━━ MATERIAL TO PROCESS

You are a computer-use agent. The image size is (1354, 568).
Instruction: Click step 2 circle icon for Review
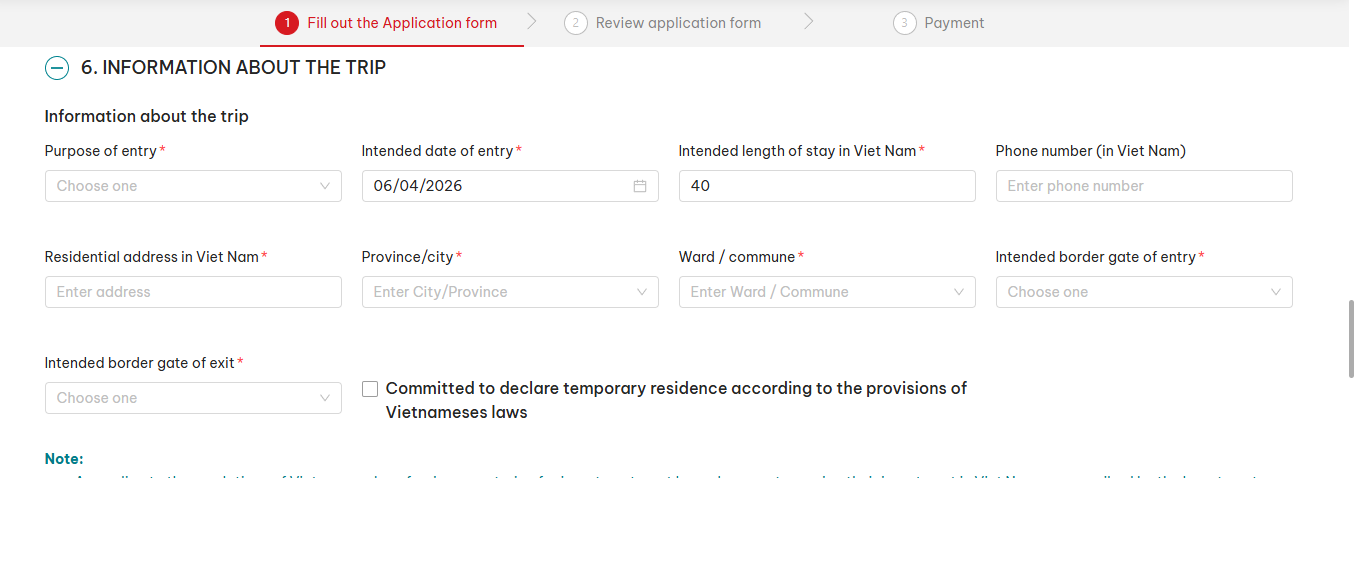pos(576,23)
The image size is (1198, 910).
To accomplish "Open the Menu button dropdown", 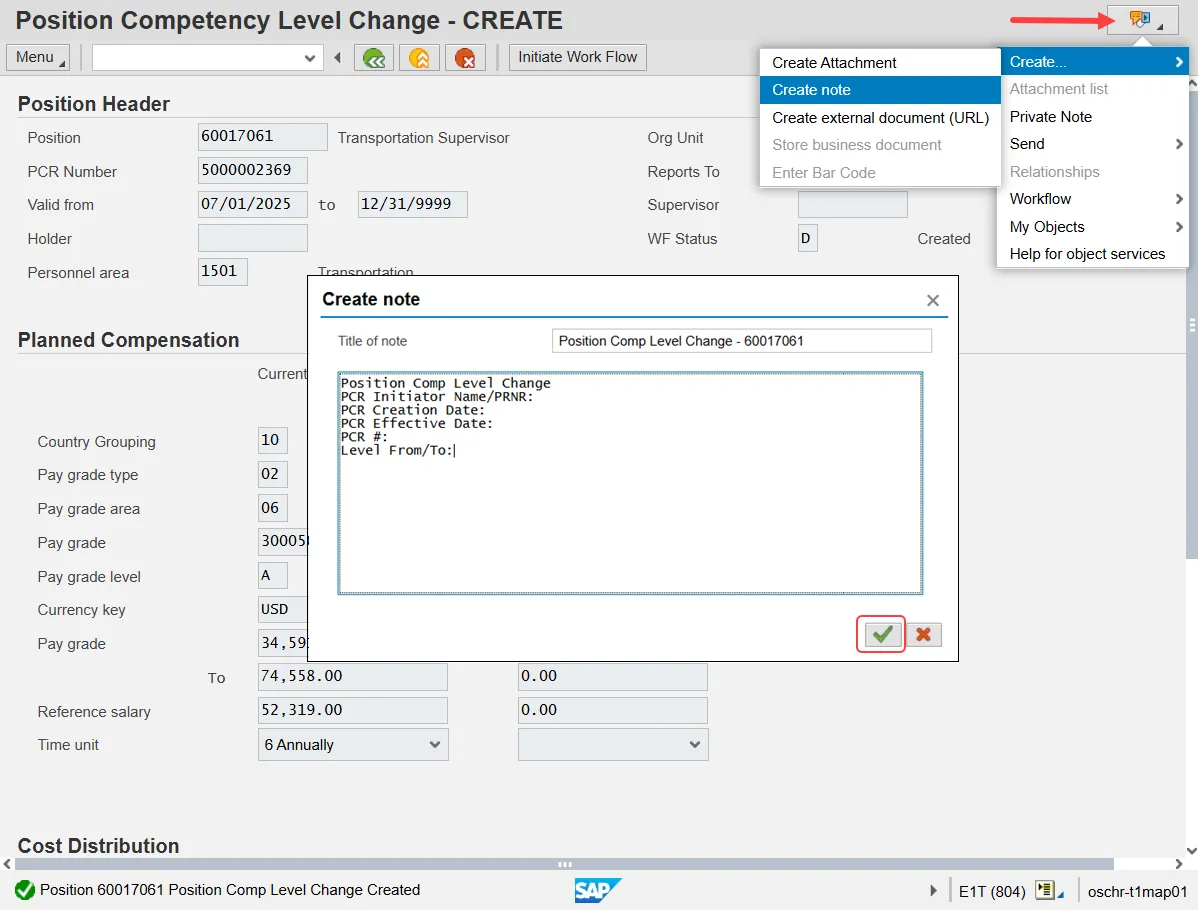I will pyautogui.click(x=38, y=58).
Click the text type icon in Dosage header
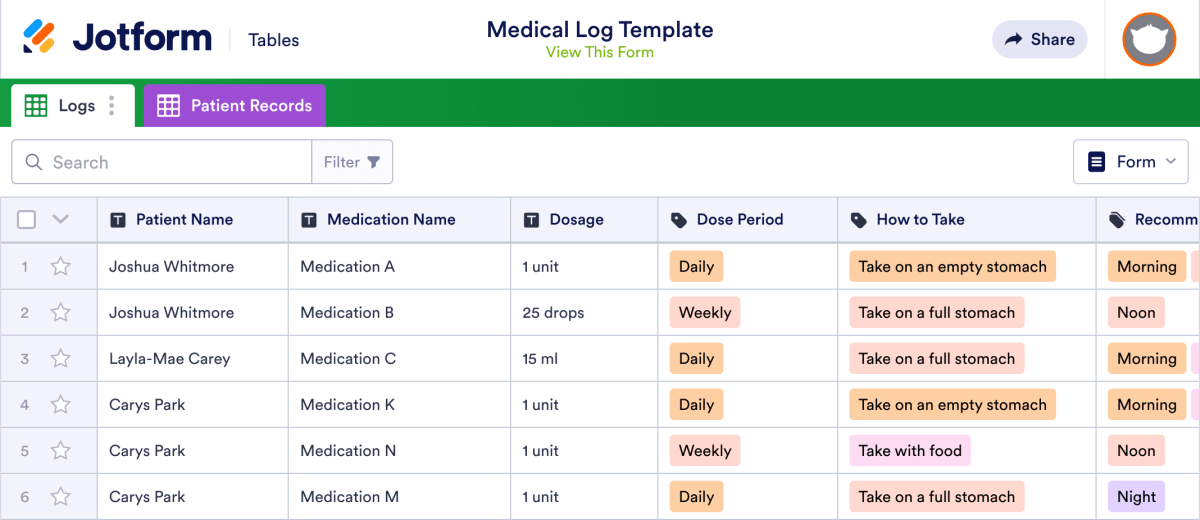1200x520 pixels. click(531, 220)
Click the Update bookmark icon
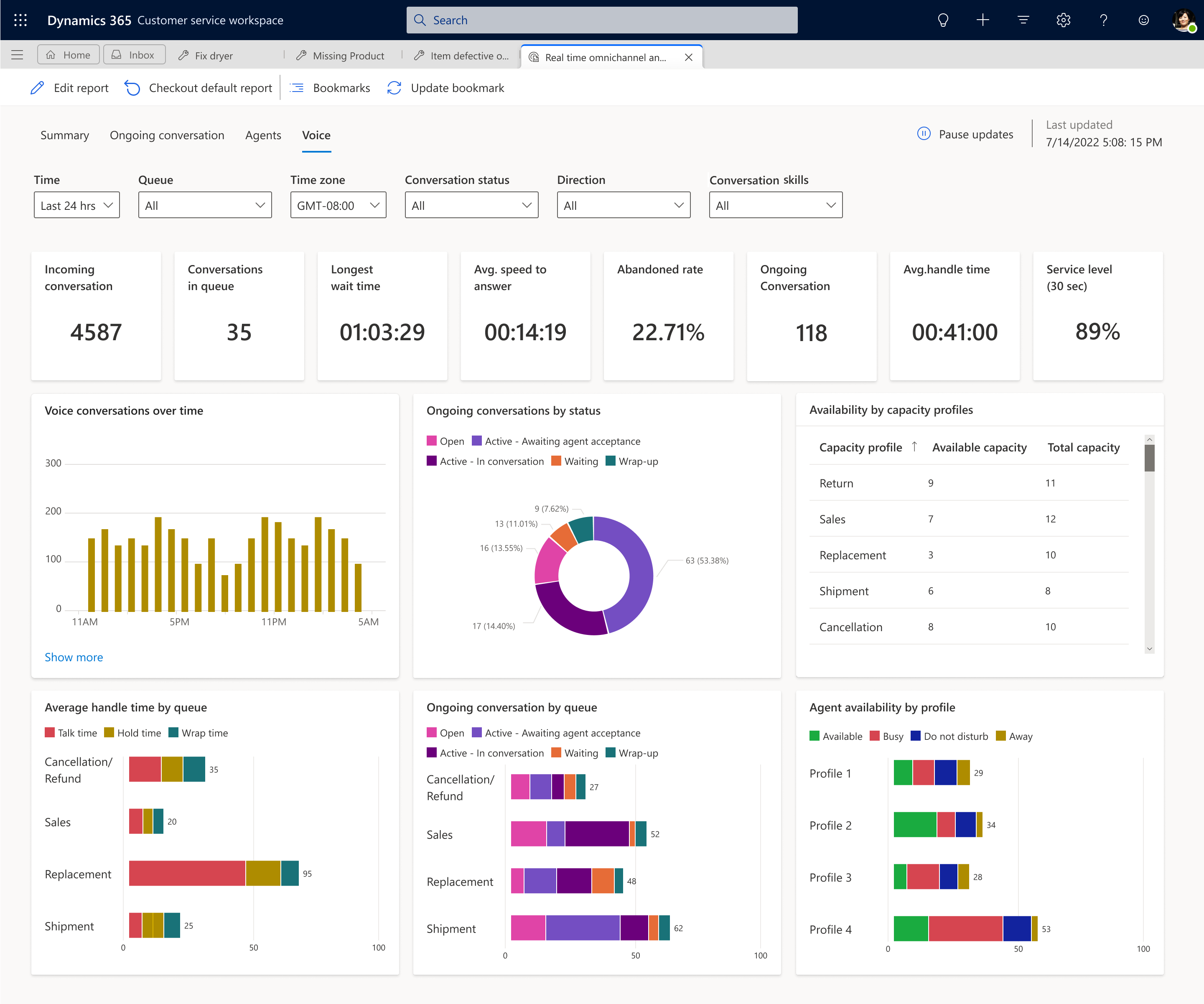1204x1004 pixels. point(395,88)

━━━━

EXERCISE GOAL. Copy exactly the lines from the line holding "Click the text type icon in Dosage header" to the final line of the listing, and leave the pictures out.

EXPECTED ANSWER.
Click the text type icon in Dosage header
1200x520 pixels. click(531, 220)
Click the Update bookmark icon
1204x1004 pixels. point(395,88)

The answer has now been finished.